Consider what we rely on our government to provide for us already - roads, national defense, law enforcement. Rarely do we clamor to build a highway or raise an army out of our own pockets. Health care in the U.S. is no less expensive yet we place its cost on the shoulders of those least able to afford it, the infirm and elderly. Why not instead look for examples of what our government has done well already. Medicare and social security are some of the most popular programs ever enacted. Both were controversial in their day but have proven quite effective at providing care to those over 65. There is little discussion about rationing within Medicare because without needing to turn a profit from patients or requiring expensive efforts directed at denying care, this government-sponsored health insurance costs less and operates more efficiently.
The prospect of health reform is as much an opportunity as it is a challenge. But as frightening as it may be, it is far less scary than the ailing system we have now. These are serious times that demand serious participation by all of us as members of a civilized nation. Change is in our nature as Americans and we have risen to the challenge before emerging a stronger and more prosperous people for it. We must do so again now. This is no time to fall prey to special interests intent on maintaining a failed status quo. The time for allowing millions to go without adequate medical care is over. We must demand of our elected officials, a strong government-sponsored plan to ensure everyone receives the medical care they need. Not because it is the only morally acceptable thing to do, but because financially we can no longer afford to do otherwise.

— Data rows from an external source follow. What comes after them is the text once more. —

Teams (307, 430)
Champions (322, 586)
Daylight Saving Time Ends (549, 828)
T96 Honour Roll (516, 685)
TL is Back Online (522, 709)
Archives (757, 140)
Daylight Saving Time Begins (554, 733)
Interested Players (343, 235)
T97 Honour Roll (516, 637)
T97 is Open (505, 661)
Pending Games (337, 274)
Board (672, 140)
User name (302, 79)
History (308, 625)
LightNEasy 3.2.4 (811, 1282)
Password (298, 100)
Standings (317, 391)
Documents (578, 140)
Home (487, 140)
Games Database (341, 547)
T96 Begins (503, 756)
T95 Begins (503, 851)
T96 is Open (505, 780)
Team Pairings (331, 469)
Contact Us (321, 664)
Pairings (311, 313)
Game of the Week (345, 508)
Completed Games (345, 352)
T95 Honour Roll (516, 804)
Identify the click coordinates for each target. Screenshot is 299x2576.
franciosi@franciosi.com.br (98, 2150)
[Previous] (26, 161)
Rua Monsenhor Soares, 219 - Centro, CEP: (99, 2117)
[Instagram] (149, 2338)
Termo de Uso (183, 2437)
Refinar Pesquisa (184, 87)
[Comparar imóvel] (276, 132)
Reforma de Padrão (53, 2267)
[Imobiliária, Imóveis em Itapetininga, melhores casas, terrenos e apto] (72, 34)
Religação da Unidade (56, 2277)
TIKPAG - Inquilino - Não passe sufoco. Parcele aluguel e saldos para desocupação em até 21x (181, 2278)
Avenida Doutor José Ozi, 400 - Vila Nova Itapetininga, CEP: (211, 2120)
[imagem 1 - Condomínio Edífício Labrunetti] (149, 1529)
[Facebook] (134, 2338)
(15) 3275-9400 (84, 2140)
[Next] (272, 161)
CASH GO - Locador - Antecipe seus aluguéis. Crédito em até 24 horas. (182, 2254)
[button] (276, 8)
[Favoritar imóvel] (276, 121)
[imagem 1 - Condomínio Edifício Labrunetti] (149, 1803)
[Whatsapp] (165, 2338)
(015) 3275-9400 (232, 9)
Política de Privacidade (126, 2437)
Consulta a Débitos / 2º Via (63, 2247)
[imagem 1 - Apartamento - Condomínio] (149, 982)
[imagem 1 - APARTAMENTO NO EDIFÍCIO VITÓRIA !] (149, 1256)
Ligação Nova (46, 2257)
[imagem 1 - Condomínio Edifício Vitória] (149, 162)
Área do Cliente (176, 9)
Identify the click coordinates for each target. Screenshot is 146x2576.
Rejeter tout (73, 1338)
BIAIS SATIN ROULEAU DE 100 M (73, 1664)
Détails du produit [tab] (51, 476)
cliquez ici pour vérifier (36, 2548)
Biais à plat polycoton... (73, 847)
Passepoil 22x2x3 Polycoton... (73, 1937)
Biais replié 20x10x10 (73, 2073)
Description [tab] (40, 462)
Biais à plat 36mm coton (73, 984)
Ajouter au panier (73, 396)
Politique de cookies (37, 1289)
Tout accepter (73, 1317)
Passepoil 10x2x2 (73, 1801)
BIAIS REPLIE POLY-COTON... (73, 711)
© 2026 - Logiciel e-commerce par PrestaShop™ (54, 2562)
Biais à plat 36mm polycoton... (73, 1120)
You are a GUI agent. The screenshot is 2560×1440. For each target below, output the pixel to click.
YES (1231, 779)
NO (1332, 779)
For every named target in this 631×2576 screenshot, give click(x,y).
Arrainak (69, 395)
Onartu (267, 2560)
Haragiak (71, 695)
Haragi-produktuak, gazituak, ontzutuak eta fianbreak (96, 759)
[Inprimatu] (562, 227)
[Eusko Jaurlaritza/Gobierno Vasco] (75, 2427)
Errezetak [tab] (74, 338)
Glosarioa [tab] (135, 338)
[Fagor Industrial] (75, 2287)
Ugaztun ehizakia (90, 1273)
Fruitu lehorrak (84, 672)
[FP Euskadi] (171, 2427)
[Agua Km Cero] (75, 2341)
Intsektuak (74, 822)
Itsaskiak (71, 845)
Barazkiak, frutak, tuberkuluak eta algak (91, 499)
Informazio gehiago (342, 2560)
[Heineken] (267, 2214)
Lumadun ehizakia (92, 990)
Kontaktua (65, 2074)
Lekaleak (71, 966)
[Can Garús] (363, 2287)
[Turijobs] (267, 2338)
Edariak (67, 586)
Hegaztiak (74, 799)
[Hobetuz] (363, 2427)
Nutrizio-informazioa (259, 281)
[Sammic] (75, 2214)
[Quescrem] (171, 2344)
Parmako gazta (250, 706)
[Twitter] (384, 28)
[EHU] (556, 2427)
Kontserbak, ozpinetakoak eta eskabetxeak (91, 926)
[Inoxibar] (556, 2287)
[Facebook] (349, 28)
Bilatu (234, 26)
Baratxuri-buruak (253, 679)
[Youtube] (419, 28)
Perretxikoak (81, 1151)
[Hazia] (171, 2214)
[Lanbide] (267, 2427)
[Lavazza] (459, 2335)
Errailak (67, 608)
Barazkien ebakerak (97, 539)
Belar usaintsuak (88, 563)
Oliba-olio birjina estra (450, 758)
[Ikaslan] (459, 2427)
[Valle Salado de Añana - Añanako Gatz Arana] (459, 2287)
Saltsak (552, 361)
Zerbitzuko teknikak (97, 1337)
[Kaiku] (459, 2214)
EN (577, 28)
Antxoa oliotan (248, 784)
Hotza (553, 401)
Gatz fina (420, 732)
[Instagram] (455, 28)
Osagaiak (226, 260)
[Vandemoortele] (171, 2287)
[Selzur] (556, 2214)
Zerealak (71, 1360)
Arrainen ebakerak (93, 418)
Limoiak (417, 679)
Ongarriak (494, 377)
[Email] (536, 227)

Dr. Boddie is a hospitalist physician in Bend and Redmond. He has worked for many years on health policy, global health, and environmental issues. Trained in internal medicine, Dr. Boddie previously worked with medically underserved populations in New York, Guyana, South America, and Uganda. He has also worked within the NHS, the British health system. He looks forward to health reform allowing greater access to care for his patients in Central Oregon.